◆ Objective:
Render the lines of the records starting at the line containing "You are a computer-use agent. This" and ending at the line containing "pyautogui.click(x=168, y=127)" as a JSON list of strings, one string per line, with blank lines omitted. Leave the pictures out of the answer.

◆ Supplied data:
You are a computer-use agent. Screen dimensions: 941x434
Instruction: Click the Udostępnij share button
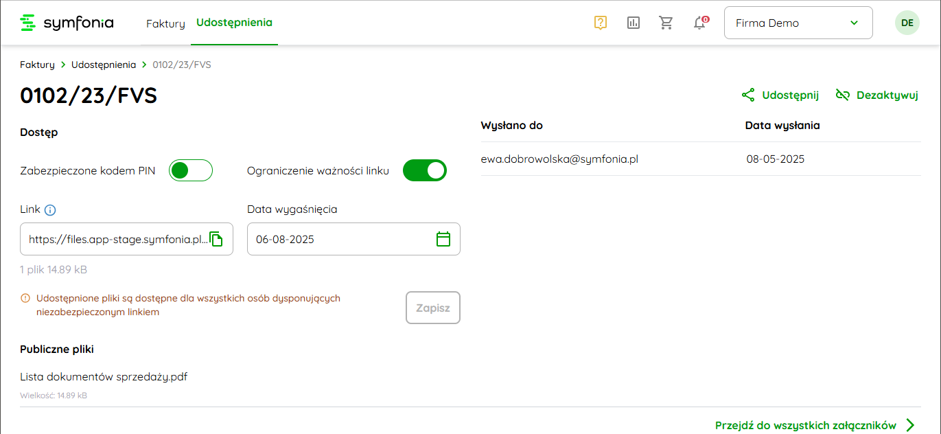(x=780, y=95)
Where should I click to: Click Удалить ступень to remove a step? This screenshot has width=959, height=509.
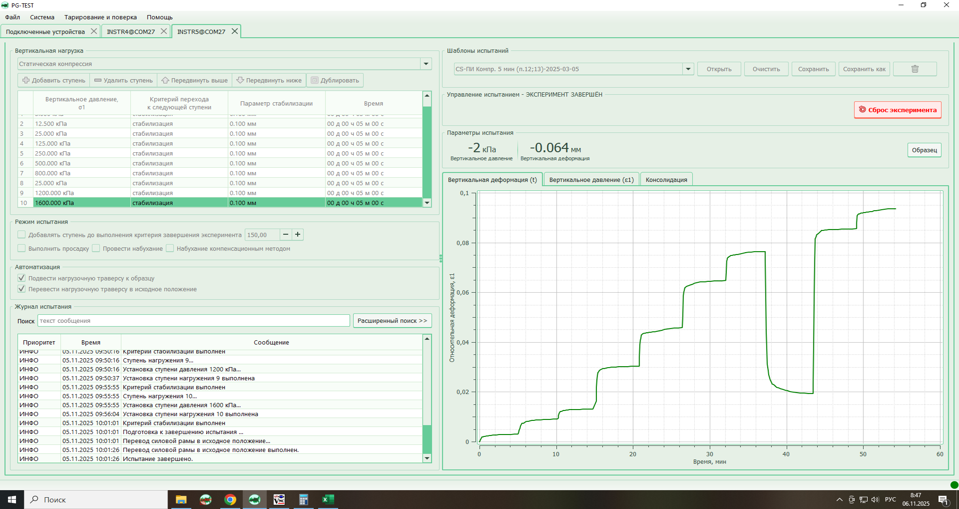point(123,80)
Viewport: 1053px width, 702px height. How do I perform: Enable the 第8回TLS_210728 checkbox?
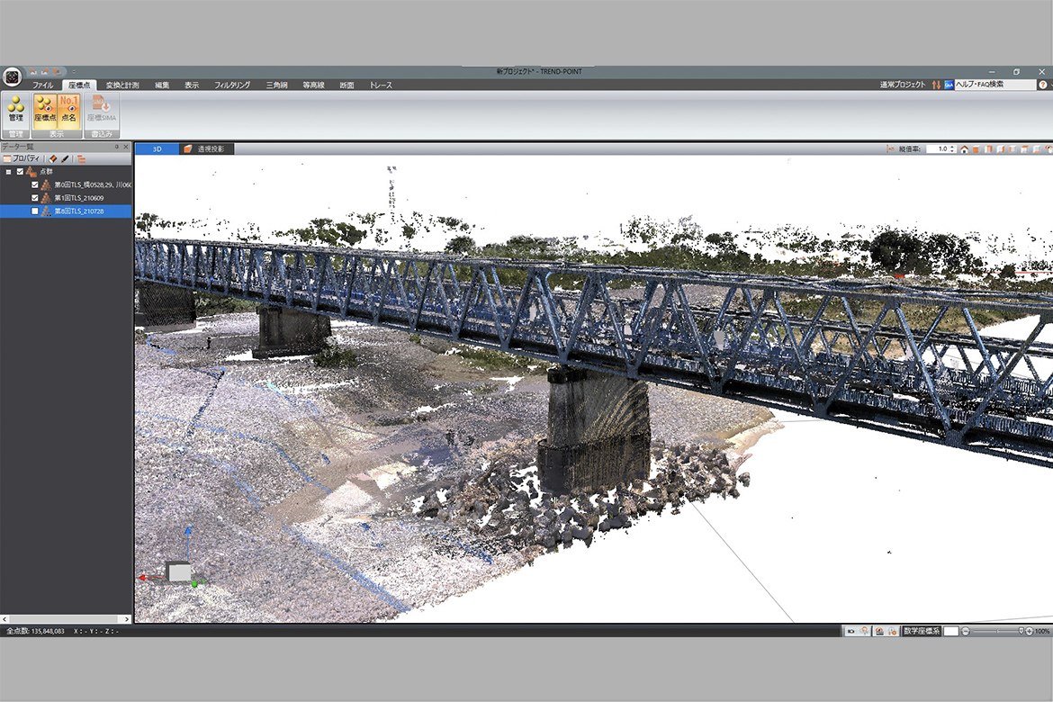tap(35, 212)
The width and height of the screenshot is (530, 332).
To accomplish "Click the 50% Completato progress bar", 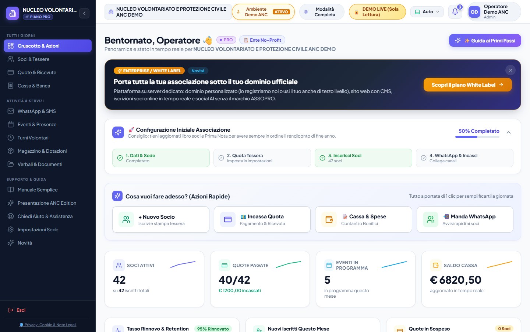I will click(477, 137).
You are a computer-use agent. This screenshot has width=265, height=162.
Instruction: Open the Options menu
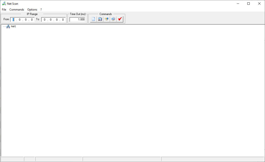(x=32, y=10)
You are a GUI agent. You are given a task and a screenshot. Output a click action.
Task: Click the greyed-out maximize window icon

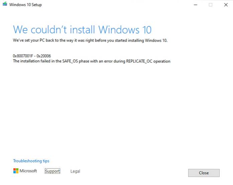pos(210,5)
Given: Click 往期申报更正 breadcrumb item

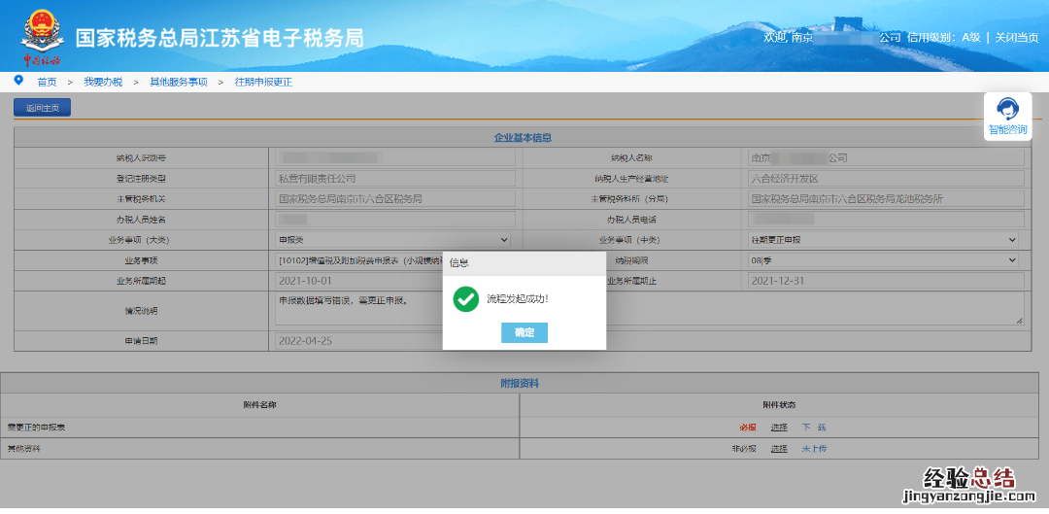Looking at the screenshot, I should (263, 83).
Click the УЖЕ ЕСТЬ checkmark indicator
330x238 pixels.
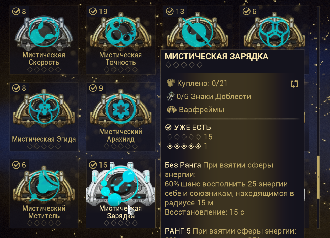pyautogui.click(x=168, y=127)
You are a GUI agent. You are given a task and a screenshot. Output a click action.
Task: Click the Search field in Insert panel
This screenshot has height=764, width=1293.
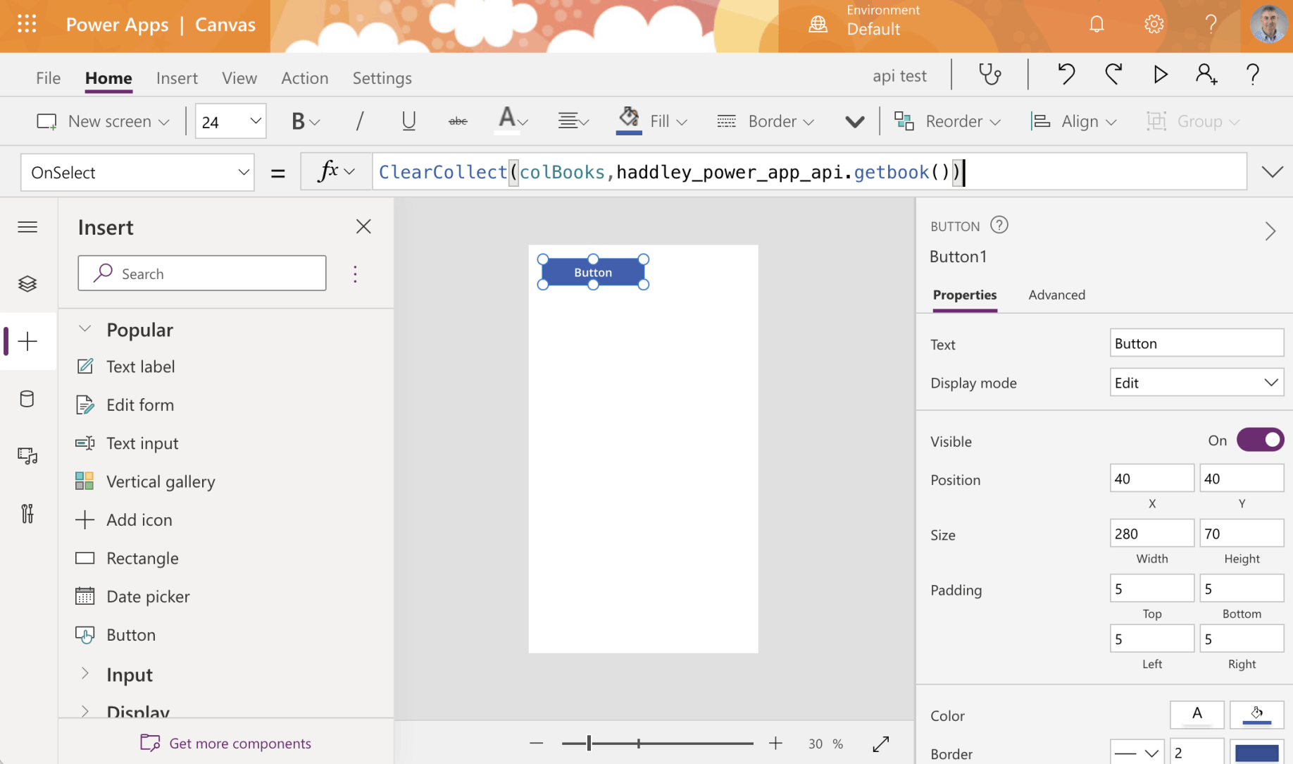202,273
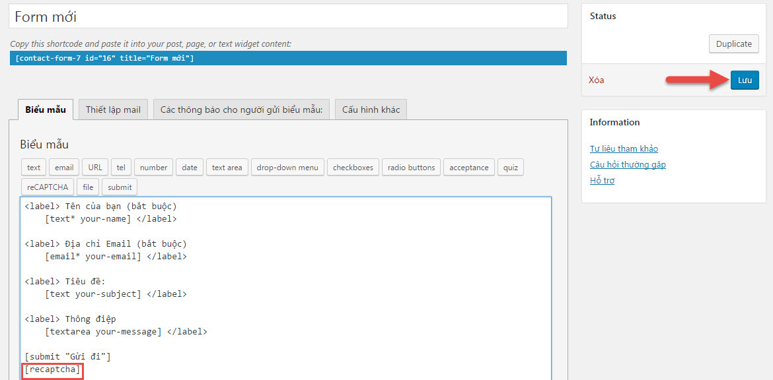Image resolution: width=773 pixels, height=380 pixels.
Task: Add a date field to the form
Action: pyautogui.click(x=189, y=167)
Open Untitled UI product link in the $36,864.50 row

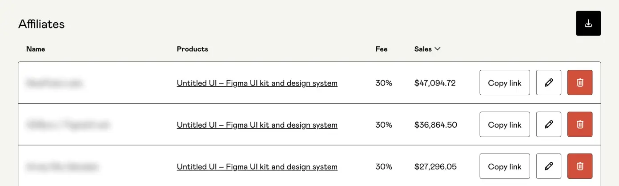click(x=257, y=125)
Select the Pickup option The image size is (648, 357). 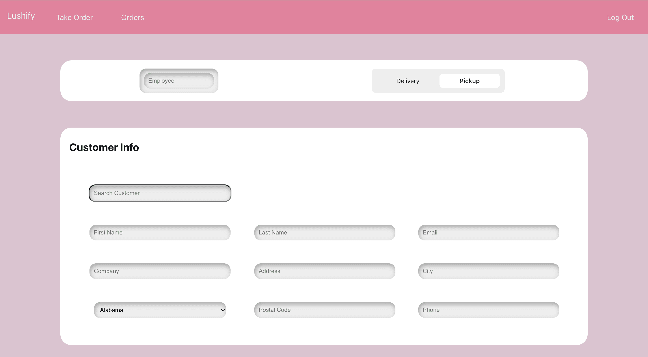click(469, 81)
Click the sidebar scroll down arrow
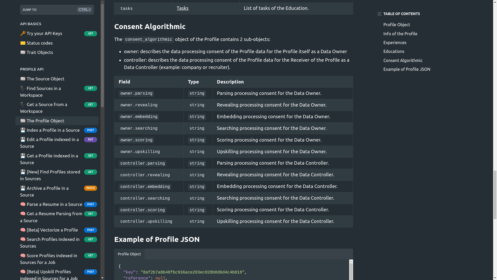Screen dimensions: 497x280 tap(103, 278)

◆ Result for this exercise:
[
  "You are a computer-use agent. This screenshot has width=265, height=162.",
  "Instruction: Open the Options menu",
  "(x=32, y=10)",
  "You are a GUI agent. You are given a task and a screenshot. Output a click action.",
  "Task: Click the greyed-out maximize window icon",
  "pos(210,5)",
  "Given: Click 往期申报更正 breadcrumb item",
  "Looking at the screenshot, I should (263, 83).",
  "Click the УЖЕ ЕСТЬ checkmark indicator",
  "330x238 pixels.",
  "pyautogui.click(x=168, y=127)"
]